Callender's very limited powers of ridicule and exposure reside largely in his amassment of material, not in his ability to arrange and synthesize that material. Indeed, one looks in vain at the work for anything more than the most obvious and elementary form of organization. The Preface begins with brief general remarks on "man's" incapacity to "reform" his "follies" and the "prejudice" and "good nature" of the "public" respecting this human frailty, offers "Dr. Samuel Johnson" as a capital example of the general observation, proceeds to "enquire" how "such a man crawled to the summit of classical reputation," and concludes, rather abruptly, with a short postcript on the second edition of the Deformities itself. The Introduction stresses the enormous differences that, according to Callender, often exist between a man's words and deeds—particularly, so the reader is told repeatedly if a bit obliquely, between Johnson's writings (especially the Dictionary) and actions.

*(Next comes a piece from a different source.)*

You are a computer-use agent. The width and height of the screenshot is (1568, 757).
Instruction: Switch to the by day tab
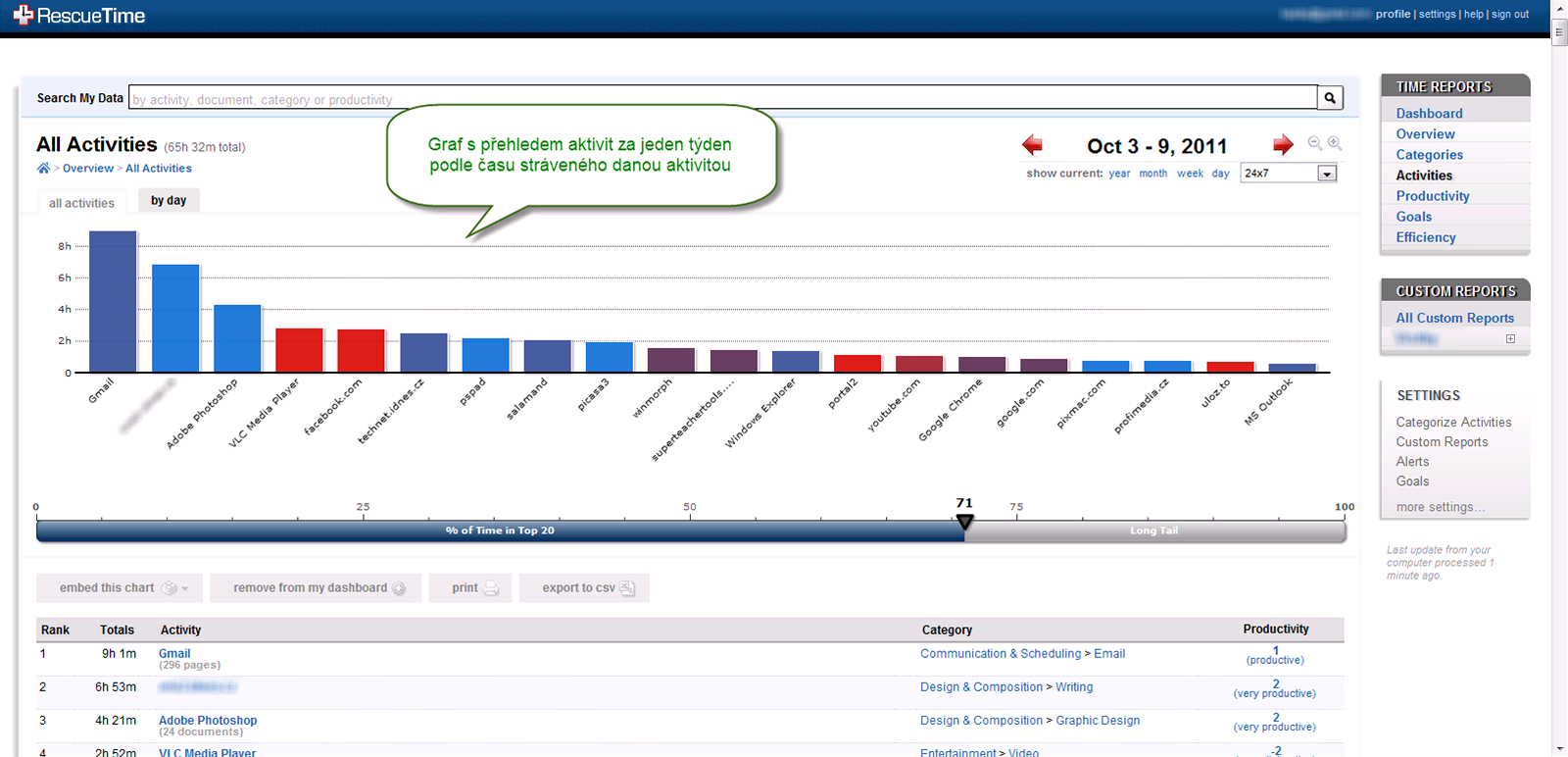coord(169,201)

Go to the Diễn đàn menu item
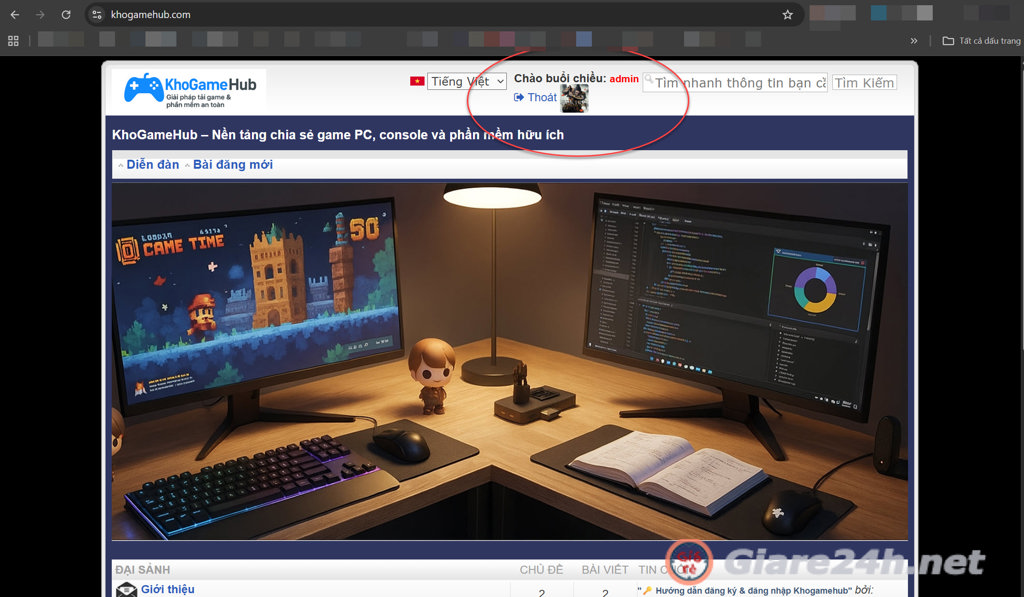pyautogui.click(x=152, y=165)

The body of the pamphlet may be divided into five unequal parts. In the first (pp. 11-15), Callender launches a freewheeling attack on Johnson, accusing him of "ill-nature," a revengeful spirit, peevishness, and insolence (among other lamentable traits), and announces his chosen mode of chastisement: "From the Doctor's volumes I am to select some passages, illustrate them with a few observations, and submit them to the reader's opinion." In the second (pp. 15-47), he presents a disconnected string of quotations drawn from a number of Johnson's works and embellished with caustic strictures on their creator's presumed moral, intellectual, and literary shortcomings. In the third and longest section (pp. 47-82), separated from the second by a small printer's device, Callender, after "quoting [pp. 47-51] the remarks already made by a judicious friend,[20] on this subject," begins a series of disjointed, angry comments on the supposed weaknesses of "the Doctor's English Dictionary." Thirty-one pages later, having vented his ire on the choice and definitions of hundreds of words in the Dictionary, he "take leave" of the "enormous compilation," stigmatized as "perhaps ... the strangest farrago which pedantry ever produced," and "return" briefly, in part four (pp. 82-86; set off from part three by another small device), "to the rest of" Johnson's publications, extracts from which he again employs as a means of exhibiting his subject's supposed faults. Finally, he brings the rambling essay to a close (pp. 86-89) by recounting its origins, repeating his principal charges against Johnson, and reasserting his hopes for the Doctor's "reformation."